Why does translog phase during index recovery take so long?

Hi guys,

Yesterday I had to restart my cluster. Afterwards, my one index, "atlas20160713" was stuck in INITIALIZING phase for hours. When I went to look at why it was taking so long, I saw that it was in the translog phase for over an hour. This index was about 36GB when it was being recovered. **The part that I DON"T UNDERSTAND is that while this index was in translog phase, NO INDEXING was happening on this index at all. Why is that? Why would replication which should be a background action prevent indexing from occuring? Can someone help me understand why?

"atlas20160713" : {
"shards" : [ {
"id" : 0,
"type" : "REPLICA",
"stage" : "DONE",
"primary" : false,
"start_time_in_millis" : 1468428894360,
"stop_time_in_millis" : 1468444103560,
"total_time_in_millis" : 15209360,
"source" : {
"id" : "rLwpMbfZQhWWKm3o1e83yA",
"host" : "coplhglc001",
"transport_address" : "inet[coplhglc001.atlas.cm.com/10.128.6.183:9300]",
"ip" : "10.128.6.183",
"name" : "coplhglc001.atlas.cm.com"
},
"target" : {
"id" : "9Hr4KGnySnm6X1u2gy0_Ig",
"host" : "coplhglc002",
"transport_address" : "inet[coplhglc002.atlas.cm.com/10.128.6.184:9300]",
"ip" : "10.128.6.184",
"name" : "coplhglc002.atlas.cm.com"
},
"index" : {
"size" : {
"total_in_bytes" : 36043471688,
"reused_in_bytes" : 0,
"recovered_in_bytes" : 36043471688,
"percent" : "100.0%"
},
"files" : {
"total" : 178,
"reused" : 0,
"recovered" : 178,
"percent" : "100.0%"
},
"total_time_in_millis" : 4023341,
"source_throttle_time_in_millis" : 1854424,
"target_throttle_time_in_millis" : 1826150
},
"translog" : {
"recovered" : 86314848,
"total" : 86314848,
"percent" : "100.0%",
"total_on_start" : 356461,
"total_time_in_millis" : 11176799
},
"start" : {
"check_index_time_in_millis" : 0,
"total_time_in_millis" : 758
}

1 Like

Anyone ever run into this issue?

I'm not really an expert in this. I know it'd help to know what version you are using.

I was hoping that a real expert would respond when I saw this the first time but none has.
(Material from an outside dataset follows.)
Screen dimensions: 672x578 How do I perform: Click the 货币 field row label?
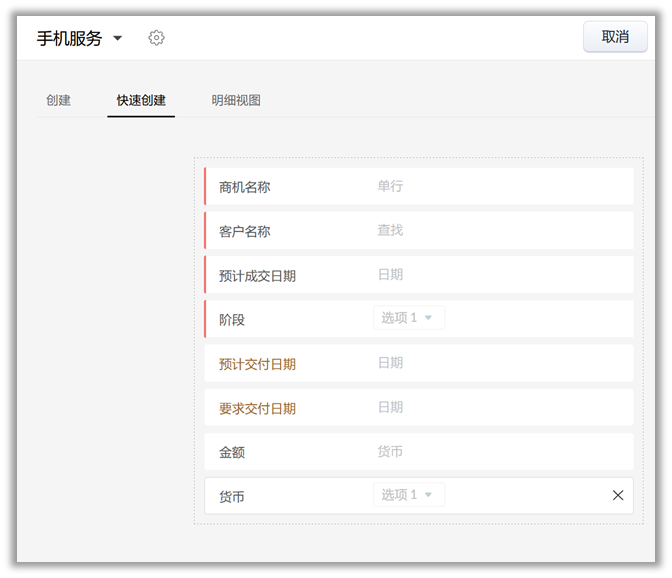pyautogui.click(x=232, y=496)
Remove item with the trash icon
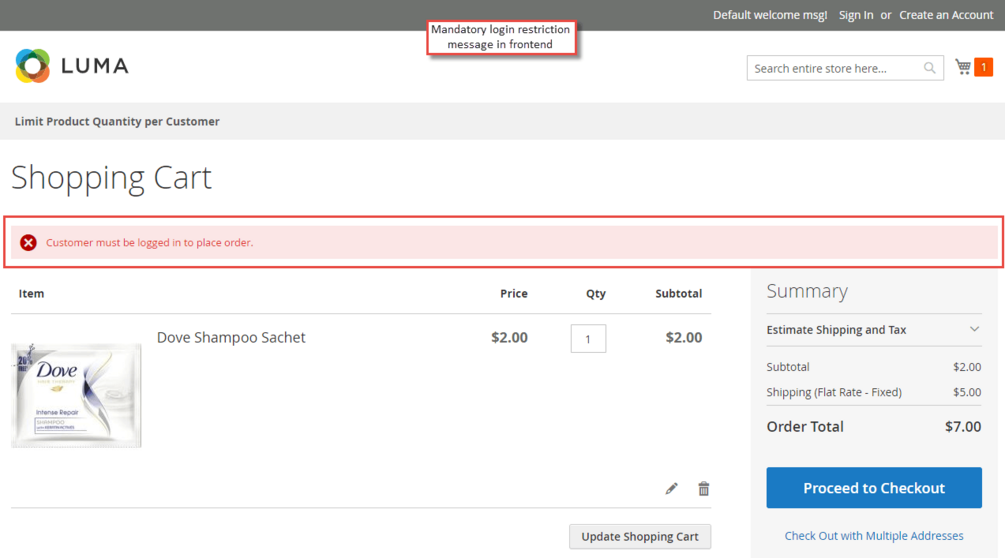Viewport: 1005px width, 558px height. point(703,489)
Sorry.

There have been bugs that slow down translog phase in the past ... are you using the latest ES (2.3.4)?

During the translog phase, recently indexed documents since the last flush are re-indexed ... if you have an unusually large translog that can make things slower. Have you changed any translog settings?

Currently running ES 1.7
I have not changed any translog settings.
I had one of these recoveries this morning that prevented any new documents from being indexed for about 13 minutes. I checked the translog size and it was about 500MB. I part that boggles my mind is why aren't new documents being indexed? Even documents that aren't being indexed into the recovery index.

Could you try issuing an explicit _flush on all your indexes, maybe one index at a time so you can observe the performance impact?

There are a couple of issues here that work together. This is how 1.x recovery works:

  1. We prevent the translog from flushing, which means it will keep all operations since the start of the recovery
  2. We copy over a point in time snapshot the lucene index files. We throttle this so it make take long.
  3. We replay everything in the translog to the target replica, making sure that everything that was indexed since we took the lucene index snapshot is replayed.
  4. We stop indexing on the primary and replay everything that was indexed while we were doing step 3.

I suspect step 4 is the source of your troubles, correct?

The ES 2.x we became smarter and removed step 4 all together. If this is your issue, it will be gone if you upgrade.

Yes step 4 is definitely my problem. Thank you @bleskes. I'll look into upgrading.